**SOURCE DATA:**
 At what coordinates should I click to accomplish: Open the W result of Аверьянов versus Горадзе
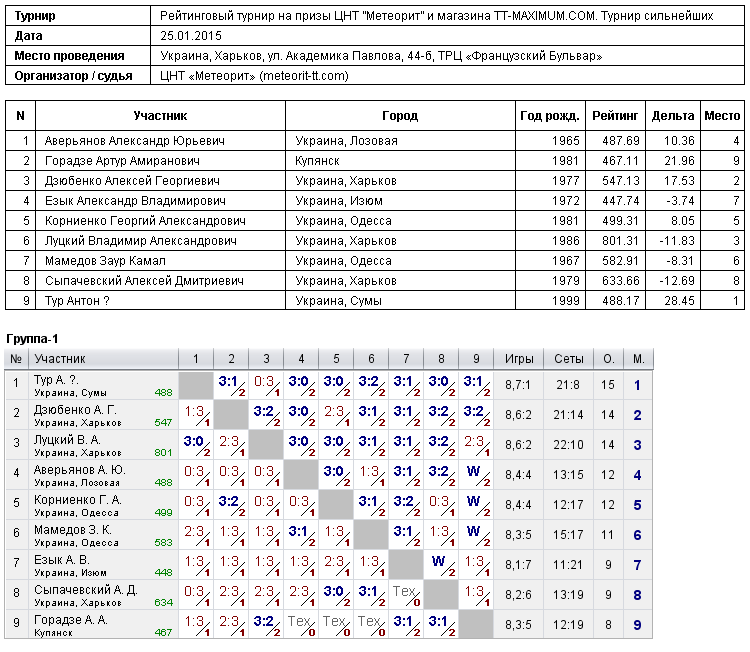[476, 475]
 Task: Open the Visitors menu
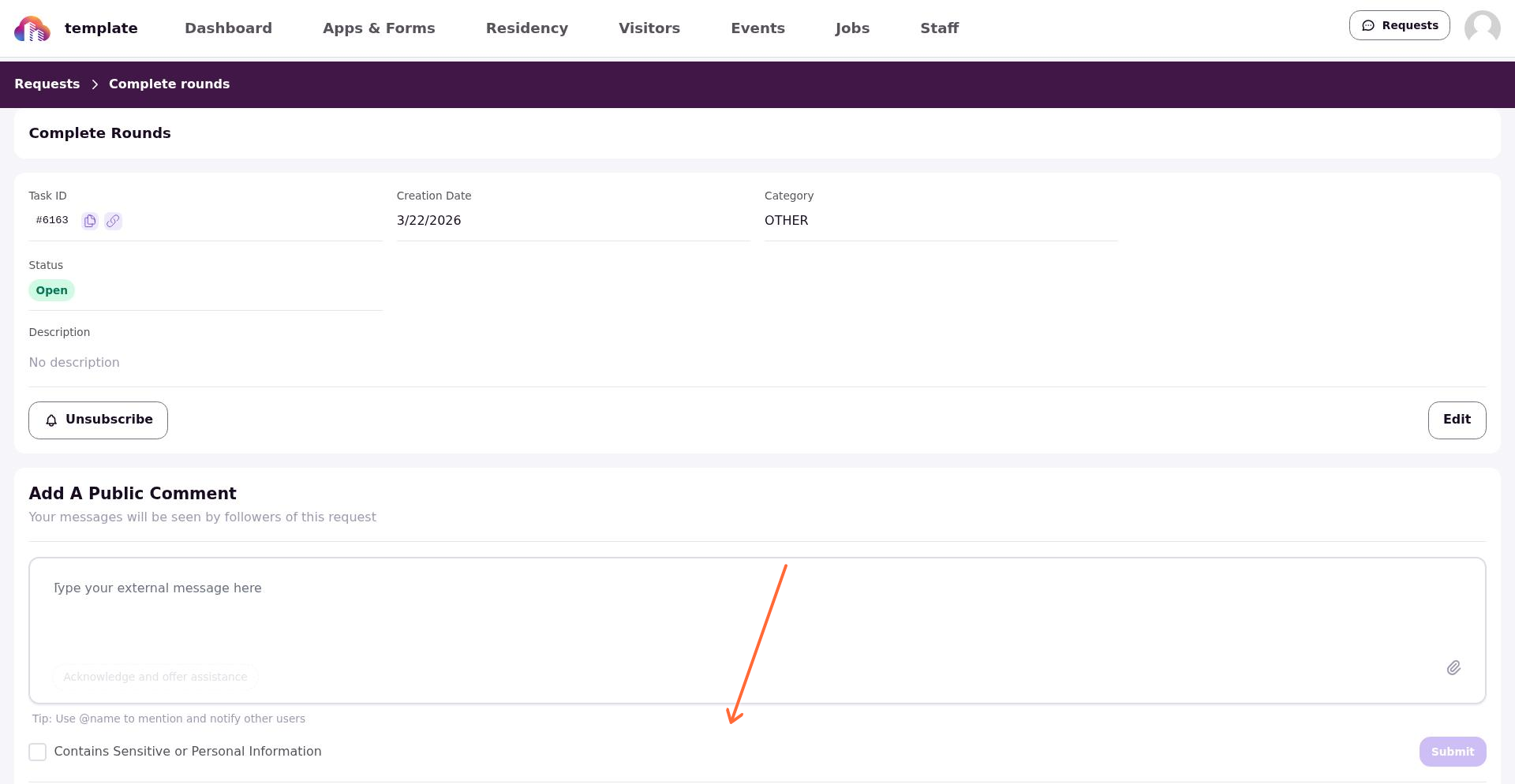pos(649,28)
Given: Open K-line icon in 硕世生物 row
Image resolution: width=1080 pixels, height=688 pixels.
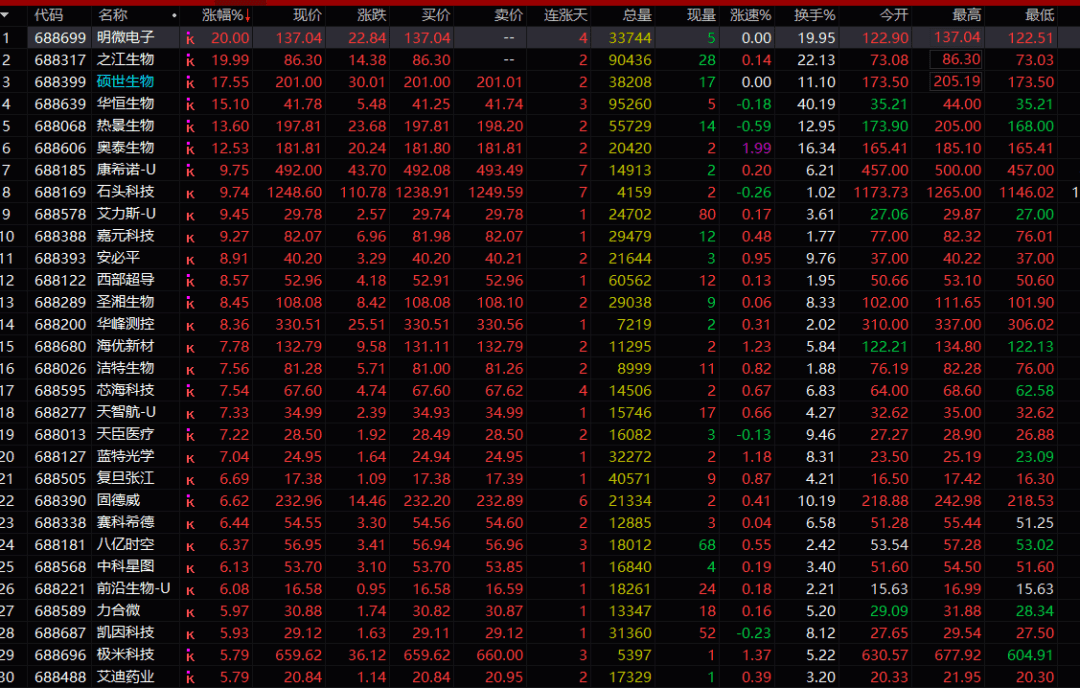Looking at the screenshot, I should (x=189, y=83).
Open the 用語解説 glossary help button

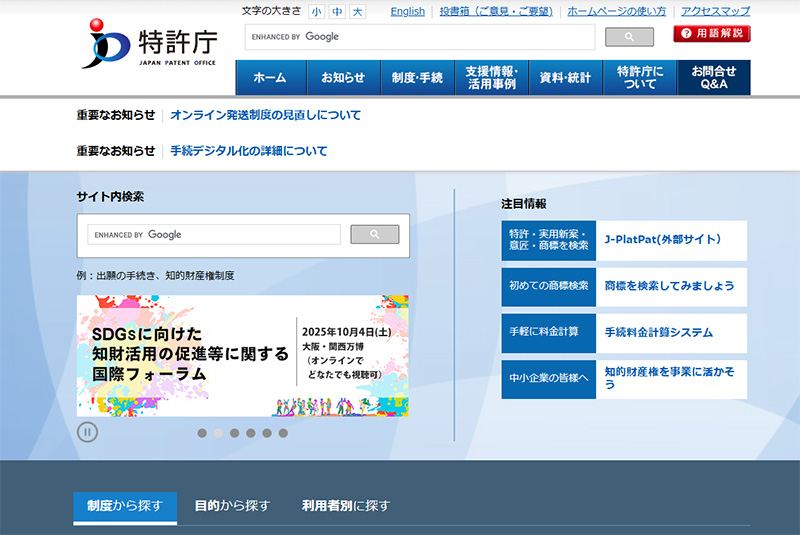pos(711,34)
---
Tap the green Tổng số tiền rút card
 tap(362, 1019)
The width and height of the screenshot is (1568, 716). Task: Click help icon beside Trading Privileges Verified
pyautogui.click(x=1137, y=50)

**WHAT TO PRODUCE:**
Leaving all pictures out, output exactly the lines of the material above from the line with "At what coordinates" to the line with "Given: Open K-line icon in 硕世生物 row", both included.

**RESPONSE BELOW:**
 At what coordinates should I click to accomplish: Open the W result of Аверьянов versus Горадзе
[476, 475]
 Task: Open the Visitors menu
pos(649,28)
Given: Open K-line icon in 硕世生物 row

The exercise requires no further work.